セシルスは青年の動きに気づかなかった。背を丸めて両手で腹を抱え、苦悶の表情を浮かべていた。眉間に皺を寄せ、今にも嘔吐しそうな勢いで大きく口を開けていた。
「ん?」
青年が口元を覗き込む。それを横にセシルスがえづく。今にも吐きそうなくらい強烈に顔を歪め、何かを喉から出そうと腹に力を込める。
「おえっ」
そしてセシルスが何かを吐き出す。出てきた「それ」はセシルスの手の中にぽとりと収まる。
青年がそれに目をやる。
「は」
そして絶句する。
セシルスの手の中には二つの目玉が転がっていた。
「よいしょ」
目玉を片手に移し、セシルスがおもむろに包帯を取る。目があった場所にはぽっかりと穴が開いていた。

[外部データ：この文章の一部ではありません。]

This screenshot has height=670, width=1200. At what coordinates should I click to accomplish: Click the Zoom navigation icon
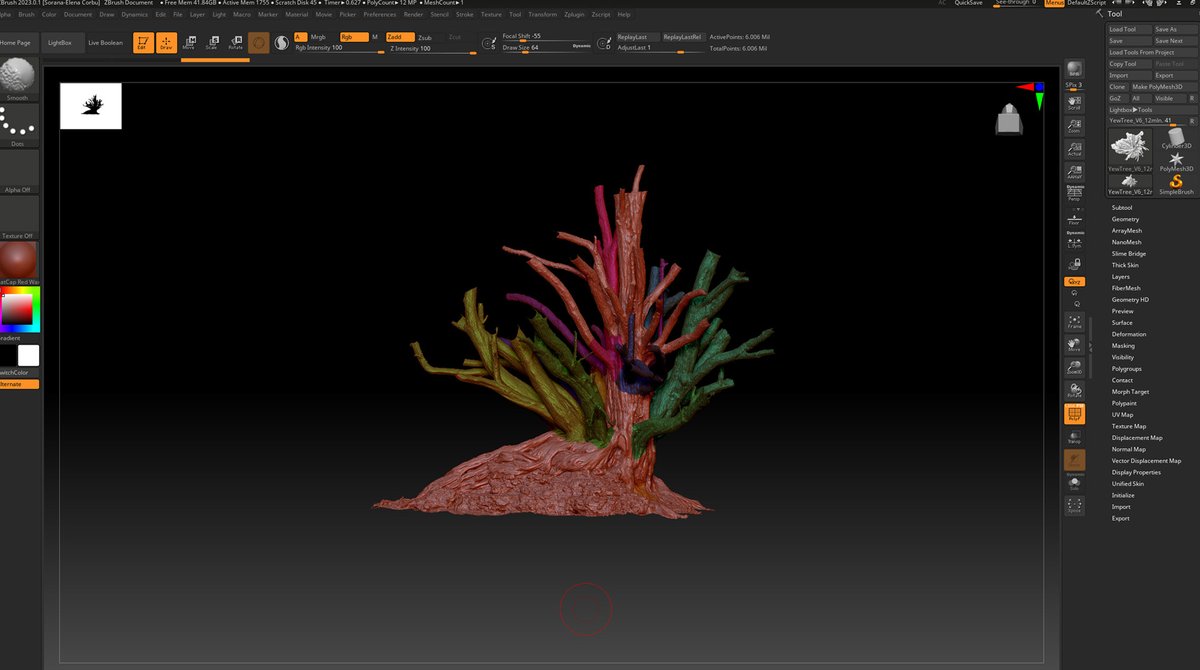click(x=1074, y=125)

セシルスはそこに、今吐き出した目玉を填めていった。填め込まれた目玉は動作確認するようにぐるぐると動き、一通り動いた後でセシルスは短く「よし」と呟いた。
「なんだよそれ」
「だから見るなって言ったのに」
顔面蒼白になる青年を見ながら真樹がため息をつく。
一方でセシルスは驚く青年そっちのけで姿勢を戻し、真樹に視線を戻しながら口を開いた。
「お待たせしました。では行きましょうか」
自分は一生魔界には適応できないかもしれない。青年は醒めた顔を浮かべていた。